- **PROMPT**: Set down the records that follow in full and without changes.

- **Dataset entries**:
-- Opening Marker --
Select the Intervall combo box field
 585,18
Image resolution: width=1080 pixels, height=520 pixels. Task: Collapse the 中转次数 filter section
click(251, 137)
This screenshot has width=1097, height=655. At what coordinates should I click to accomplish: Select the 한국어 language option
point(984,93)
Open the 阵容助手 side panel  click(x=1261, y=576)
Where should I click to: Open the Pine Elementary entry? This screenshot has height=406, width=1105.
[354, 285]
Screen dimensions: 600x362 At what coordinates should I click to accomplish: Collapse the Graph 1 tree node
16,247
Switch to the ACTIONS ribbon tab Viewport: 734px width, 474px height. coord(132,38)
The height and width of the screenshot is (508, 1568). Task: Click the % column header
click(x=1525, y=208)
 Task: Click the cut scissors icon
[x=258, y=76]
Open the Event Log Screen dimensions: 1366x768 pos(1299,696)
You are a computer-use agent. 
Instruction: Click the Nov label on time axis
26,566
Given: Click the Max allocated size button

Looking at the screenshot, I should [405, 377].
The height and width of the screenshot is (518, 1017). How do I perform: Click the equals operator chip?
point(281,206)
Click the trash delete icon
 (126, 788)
-- Closing Marker --
- **EXERCISE RESPONSE**:
Select the Intervall combo box field
 585,18
Image resolution: width=1080 pixels, height=520 pixels. Task: Collapse the 中转次数 filter section
click(251, 137)
This screenshot has width=1097, height=655. At what coordinates should I click to accomplish: Select the 한국어 language option
point(984,93)
Open the 阵容助手 side panel  click(x=1261, y=576)
Where should I click to: Open the Pine Elementary entry? This screenshot has height=406, width=1105.
[354, 285]
Screen dimensions: 600x362 At what coordinates should I click to accomplish: Collapse the Graph 1 tree node
16,247
Switch to the ACTIONS ribbon tab Viewport: 734px width, 474px height. coord(132,38)
The height and width of the screenshot is (508, 1568). Task: Click the % column header
click(x=1525, y=208)
 Task: Click the cut scissors icon
[x=258, y=76]
Open the Event Log Screen dimensions: 1366x768 pos(1299,696)
You are a computer-use agent. 
Instruction: Click the Nov label on time axis
26,566
Given: Click the Max allocated size button

Looking at the screenshot, I should [405, 377].
The height and width of the screenshot is (518, 1017). How do I perform: Click the equals operator chip?
point(281,206)
Click the trash delete icon
 (126, 788)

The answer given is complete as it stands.